Título: Cuidador de idosos, atividade em alta
Autor: Fariello, Danilo e Vieira, Catherine
Fonte: Valor Econômico, 20/07/2007, EU & Fim de Semana, p. 4

Em "Como Água para Chocolate", Laura Esquivel abre sua novela sobre a personagem Tita com o drama do cuidador. Aos 15 anos, preparando uma receita, Tita conta à mãe a intenção de um seu pretendente de pedir-lhe a mão. Com olhar de educadora rija, a matriarca sentencia: "Sabes muito bem que, por ser a mais nova das mulheres, és responsável por cuidar de mim até o dia da minha morte." Tita, envolta em dúvidas, gostaria de saber quem começou essa tradição familiar. Diz ela: "Seria bom fazer saber a essa engenhosa pessoa que em seu perfeito plano para assegurar a velhice das mulheres havia uma ligeira falha. Se Tita não podia se casar nem ter filhos, quem cuidará dela quando chegar à senectude?"

A literatura parece muito mais atenta ao problema do cuidador do que as políticas públicas. Mas o cuidador aos poucos ocupará no mercado de trabalho um espaço tão significativo como hoje é o das babás. Essa inversão é uma conseqüência da queda na taxa de natalidade. A longevidade produz uma situação cada vez mais comum: idosos cuidando de idosos. Esse exército de cuidadores de octogenários desenhará nova realidade socioeconômica. O fenômeno já atinge o Brasil. As preocupações de Tita procedem, porque, no México, 2% das idosas solteiras encontram-se na posição de filhas de chefes de família. "Provavelmente, elas nunca se casaram para poder cuidar dos pais", observa a economista do Ipea Ana Amélia Camarano, especialista em envelhecimento populacional e co-autora do texto "Famílias com Idosos: Ninhos Vazios?"

A preocupação é a realidade malthusiana que surge: uma família cada vez menor.
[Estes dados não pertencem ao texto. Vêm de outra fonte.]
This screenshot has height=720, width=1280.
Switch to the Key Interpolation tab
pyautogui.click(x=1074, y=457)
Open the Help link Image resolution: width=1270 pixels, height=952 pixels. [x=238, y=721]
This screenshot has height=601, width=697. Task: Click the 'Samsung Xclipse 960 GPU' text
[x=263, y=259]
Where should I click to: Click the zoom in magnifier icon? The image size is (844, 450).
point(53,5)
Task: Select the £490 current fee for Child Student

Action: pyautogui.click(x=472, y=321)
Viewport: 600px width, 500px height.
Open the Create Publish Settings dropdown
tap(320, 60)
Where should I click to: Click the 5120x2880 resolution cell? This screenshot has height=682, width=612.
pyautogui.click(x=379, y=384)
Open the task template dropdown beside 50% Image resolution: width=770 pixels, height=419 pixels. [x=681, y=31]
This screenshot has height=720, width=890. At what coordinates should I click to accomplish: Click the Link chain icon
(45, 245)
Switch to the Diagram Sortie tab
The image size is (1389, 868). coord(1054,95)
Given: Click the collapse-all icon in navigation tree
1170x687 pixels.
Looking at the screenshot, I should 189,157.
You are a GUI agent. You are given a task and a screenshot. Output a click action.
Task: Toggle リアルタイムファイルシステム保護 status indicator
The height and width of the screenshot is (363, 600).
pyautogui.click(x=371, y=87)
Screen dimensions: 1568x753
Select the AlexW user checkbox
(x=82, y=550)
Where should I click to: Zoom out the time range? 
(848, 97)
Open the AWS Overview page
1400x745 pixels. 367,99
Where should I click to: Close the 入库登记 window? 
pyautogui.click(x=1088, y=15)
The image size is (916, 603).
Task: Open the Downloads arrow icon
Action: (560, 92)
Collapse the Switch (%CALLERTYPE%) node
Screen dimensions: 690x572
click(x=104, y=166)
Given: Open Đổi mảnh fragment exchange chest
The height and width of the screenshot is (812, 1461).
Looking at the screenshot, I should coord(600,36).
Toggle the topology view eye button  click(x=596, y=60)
A queda da natalidade é associada à maior participação da mulher no mercado de trabalho. "Isso pode implicar alterações na função tradicional de suporte e apoio aos idosos", afirma Ana Amélia.

O idoso brasileiro, apesar de aposentar-se saudável, em sua maioria, e ter participação significativa na renda familiar em razão do desemprego dos jovens, está sujeito aos efeitos da longevidade. "Pesquisas mostram que a dependência está mais ligada à morte do que à expectativa de vida", diz Anthony Webb, professor de Harvard e autor do estudo "Saúde e Longevidade Criam Riqueza?", publicado pelo International Longevity Center (ILC). Nesse cenário, ganha importância a figura do cuidador, familiar ou profissional. Segundo o ILC, há uma "crise do cuidador" nos Estados Unidos, onde 12 milhões de idosos precisam de algum auxílio. O ILC lançou a campanha The Caregiving Project for Older Americans para atender aqueles sem auxílio de planos de saúde ou da família.

Já o Japão passa por uma fase de transição na qual o Estado divide com a família o cuidado do idoso. Paralelamente à previdência, há a colaboração (descontada como a contribuição para a aposentadoria) para os cuidados de longo prazo. Tanto do trabalhador da ativa como do aposentado. Uma das novas ações é a licença de trabalho para o cuidador, algo como a licença-maternidade. O cuidador ganha 40% de seu salário para licenças de quatro a seis meses só para tratar do idoso. Conta ainda com políticas de isenção de impostos, treinamento e descanso de uma semana ao mês.

Todas essas políticas visam a adaptar as demandas da longevidade ao perfil da população economicamente ativa. Para Webb, é preciso considerar o aumento de participação na PEA das idosas e cuidadoras. A ausência de políticas trabalhistas nesse sentido pode significar um incentivo para faltas ou aposentadorias precoces. A trabalhadora pode deixar o mercado em sua fase mais produtiva e comprometer o crescimento econômico. Afinal, a mulher de hoje é bem diferente de Tita.